All our products are designed with our customers in mind – how to inspire them to continue chasing their dreams, be true to who they are, be an ally, give back to the community, and connect to the community.  We name our socks as a way to connect our emotions to our challenges, and in turn to our actions that lead us to chasing and accomplishing our dreams.  


What’s your advice to aspiring entrepreneurs? 

My ultimate word of advice is be patient. Overnight success rarely happens. Reach out to other
small business owners for support and morale boosts. Many of us experience the same things and can support one another. Also, failure will happen. Instead of beating yourself up, try to look at it as a stepping stone. Ask yourself what you’ve learned and appreciate those learning moments. There’s always something positive that comes out of everything. It’s just how you choose to look at it: search for the meaning.


What does “Pride” mean to you? And what are your proudest moments? 

To me Pride is believing in oneself for being true to who you are, celebrating your accomplishments and empowering others to do the same when they can’t see what you see in them.

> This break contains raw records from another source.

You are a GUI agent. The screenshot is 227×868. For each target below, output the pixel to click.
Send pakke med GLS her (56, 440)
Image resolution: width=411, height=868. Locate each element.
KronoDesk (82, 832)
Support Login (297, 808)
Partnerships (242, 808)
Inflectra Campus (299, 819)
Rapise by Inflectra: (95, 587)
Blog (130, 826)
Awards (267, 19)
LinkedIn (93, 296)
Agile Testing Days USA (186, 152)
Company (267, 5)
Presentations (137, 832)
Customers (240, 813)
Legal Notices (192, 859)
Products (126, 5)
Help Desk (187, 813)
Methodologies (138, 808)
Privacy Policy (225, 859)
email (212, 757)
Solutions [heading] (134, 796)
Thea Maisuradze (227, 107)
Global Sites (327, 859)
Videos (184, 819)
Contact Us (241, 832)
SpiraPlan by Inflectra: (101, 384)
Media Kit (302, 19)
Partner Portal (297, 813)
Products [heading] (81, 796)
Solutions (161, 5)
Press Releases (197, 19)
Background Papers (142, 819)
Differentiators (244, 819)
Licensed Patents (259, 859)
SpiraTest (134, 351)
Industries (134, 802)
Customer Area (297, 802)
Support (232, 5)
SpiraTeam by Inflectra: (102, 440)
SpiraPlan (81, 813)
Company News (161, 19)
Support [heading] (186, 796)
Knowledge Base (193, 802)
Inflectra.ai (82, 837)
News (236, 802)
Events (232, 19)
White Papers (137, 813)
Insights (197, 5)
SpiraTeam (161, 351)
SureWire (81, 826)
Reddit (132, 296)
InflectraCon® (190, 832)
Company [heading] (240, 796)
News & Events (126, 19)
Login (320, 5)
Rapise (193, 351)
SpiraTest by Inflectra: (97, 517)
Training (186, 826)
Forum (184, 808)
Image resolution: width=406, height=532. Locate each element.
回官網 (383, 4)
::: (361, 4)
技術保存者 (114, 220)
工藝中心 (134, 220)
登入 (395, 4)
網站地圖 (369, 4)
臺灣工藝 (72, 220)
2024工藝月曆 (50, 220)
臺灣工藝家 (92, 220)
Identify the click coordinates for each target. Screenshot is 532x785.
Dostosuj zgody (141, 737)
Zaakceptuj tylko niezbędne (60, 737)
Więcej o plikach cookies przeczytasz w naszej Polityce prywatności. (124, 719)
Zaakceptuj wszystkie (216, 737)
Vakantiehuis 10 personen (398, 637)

I have several proudest moments at the moment.  One, growing a human and giving birth to my daughter, owning a business that continues to inspire people to be their best, and creating a shirt that gives back to the Deaf community in my mother’s honor and hiring a deaf artist to design the shirt, as well. 


What do you feel are the qualities that make a good ally?  

Qualities that make a good ally are being trustworthy, being OPEN to learning and unlearning, having unconditional love, being supportive, being loyal and standing up for what is right. We all need each other!


Any products or initiatives in the works that you’d like to share?  

YES!!! We will continue to grow our Custom For A Cause side of Pride Socks. CFAC is when we collaborate with an individual and together create a design and they pick a nonprofit the proceeds go to. We just launched our 5th collaboration with Melissa Urban, co-founder of Whole 30 and $5 per sock sold goes back to Brave Trails. They are a summer camp for LGBTQ+ and allies.  We will continue to grow this side of Pride Socks this year.  

We introduced an Artist Series line of socks this year and will continue. Every month we release a new sock designed by an artist brought together to expose their creativity as a way to continue building our community and inclusivity.